Es el turno de los vinos llamados genéricamente
espumosos, que han pasado a formar parte ya inseparable de cualquier celebración
importante.
Empiezo por el nombre común: cava. Según los diccionarios, se llamaba así en
el palacio real a la oficina (office, que diríamos ahora) en que se cuidaba del
agua y del vino. "Lugar subterráneo donde se guarda o conserva el vino" define
la Larousse; y la Espasa explica": "del francés cave; galicismo usado
modernamente (esto lo dice en 1911) por algunos cosecheros para designar las bodegas,
generalmente subterráneas, en que se guardan y elaboran ciertos vinos." Actualmente
el valor más difundido de cava es el de "vino espumoso", eleborado
siguiendo unos determinados procedimientos.
Hasta hace unos 10 años, el nombre común de estos vinos era champaña o champán:
pero ésta era una "denominación de origen" referida a la región vinícola de
Champagne, cerca de París, por lo que los viticultores de esa región exigieron que
dejasen de utilizar esa denominación. Al haberla de abandonar, se optó por el nombre cava.
Pasando al nombre propio, hay que señalar que Codorniu es un apellido catalán
cuyo origen es el término latino coturnicem, que da lugar al nombre
"codorniz" en castellano y que en algún momento hubo de tener este mismo
significado en Cataluña. La casa solariega de Sant Sadurní dAnoia (Barcelona), de
donde procede el cava de esta denominación, si bien pertenecía al apellido
Raventós, conservaba y sigue conservando el apellido antiguo Codorniu.

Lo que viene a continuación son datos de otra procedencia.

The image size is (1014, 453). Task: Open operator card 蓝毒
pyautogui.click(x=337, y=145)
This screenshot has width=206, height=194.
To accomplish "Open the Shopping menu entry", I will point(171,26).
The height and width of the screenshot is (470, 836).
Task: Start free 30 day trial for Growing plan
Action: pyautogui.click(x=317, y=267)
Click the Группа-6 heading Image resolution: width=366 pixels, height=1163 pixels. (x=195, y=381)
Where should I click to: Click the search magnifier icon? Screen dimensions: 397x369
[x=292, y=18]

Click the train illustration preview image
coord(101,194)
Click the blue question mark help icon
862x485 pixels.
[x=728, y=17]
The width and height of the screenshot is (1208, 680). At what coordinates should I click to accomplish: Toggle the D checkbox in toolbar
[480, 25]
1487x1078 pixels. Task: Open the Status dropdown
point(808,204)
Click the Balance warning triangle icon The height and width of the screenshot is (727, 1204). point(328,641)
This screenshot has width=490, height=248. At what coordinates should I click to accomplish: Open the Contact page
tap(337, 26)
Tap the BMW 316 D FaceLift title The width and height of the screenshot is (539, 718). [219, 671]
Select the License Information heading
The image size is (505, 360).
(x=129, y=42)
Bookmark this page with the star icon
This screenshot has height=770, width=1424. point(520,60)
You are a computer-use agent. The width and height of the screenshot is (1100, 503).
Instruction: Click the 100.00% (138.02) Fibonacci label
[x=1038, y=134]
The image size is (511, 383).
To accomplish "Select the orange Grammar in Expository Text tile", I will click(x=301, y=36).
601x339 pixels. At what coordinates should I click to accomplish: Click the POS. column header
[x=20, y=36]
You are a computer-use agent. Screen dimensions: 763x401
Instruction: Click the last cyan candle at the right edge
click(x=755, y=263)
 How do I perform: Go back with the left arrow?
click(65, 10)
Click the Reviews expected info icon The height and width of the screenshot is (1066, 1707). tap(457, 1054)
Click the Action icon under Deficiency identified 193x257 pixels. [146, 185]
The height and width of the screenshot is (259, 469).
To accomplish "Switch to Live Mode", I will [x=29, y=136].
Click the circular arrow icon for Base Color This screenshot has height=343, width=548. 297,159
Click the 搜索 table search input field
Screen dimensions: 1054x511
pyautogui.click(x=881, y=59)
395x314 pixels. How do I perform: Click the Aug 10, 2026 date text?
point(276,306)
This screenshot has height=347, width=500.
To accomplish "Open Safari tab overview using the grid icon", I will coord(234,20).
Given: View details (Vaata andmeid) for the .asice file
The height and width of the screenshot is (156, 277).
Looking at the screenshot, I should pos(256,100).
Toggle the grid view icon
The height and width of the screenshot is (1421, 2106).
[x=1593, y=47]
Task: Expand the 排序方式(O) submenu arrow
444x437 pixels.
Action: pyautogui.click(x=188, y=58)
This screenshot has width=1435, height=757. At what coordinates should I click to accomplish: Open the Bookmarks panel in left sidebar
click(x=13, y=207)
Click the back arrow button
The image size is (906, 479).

El Codorniu no es sólo un cava, es una cultura. Y eso, que se
percibe a través de la publicidad, a través de sus bellas y opulentas construcciones,
incluídas las interminables galerías subterráneas, a través del propio cava, fue
iniciado por Manuel Raventós y Doménech, agricultor, industrial y escritor. La muerte de
su padre en 1885 le obligó a dejar los estudios universitarios y hacerse cargo de la
industria de vinos espumosos que, fundada por su padre en 1872, estaba en incubación.
Replantó los viñedos filoxerados con variedades de cepas escogidas ya para producir el
cava, consiguiendo que la marca Codorniu en 1890 fuese ya universalmente conocida. Elevó
el cultivo del vino a la categoría de arte y de gesta épica, que difundió en la revista
Resumen de Agricultura y otras varias que fundó con la colaboración de eminentes
viticultores. Escribió varios libros sobre viticultura y agricultura. Compró en Lérida
la finca Castell de Raymat, una vasta extensión árida, que convirtió en un vergel
plantando 400.000 árboles de ribera. El impulso cultural que imprimió a la marca su
fundador, sigue percibiéndose actualmente, sobre todo en el estilo de sus anuncios.
Realmente, el Codorniu es algo más que un cava.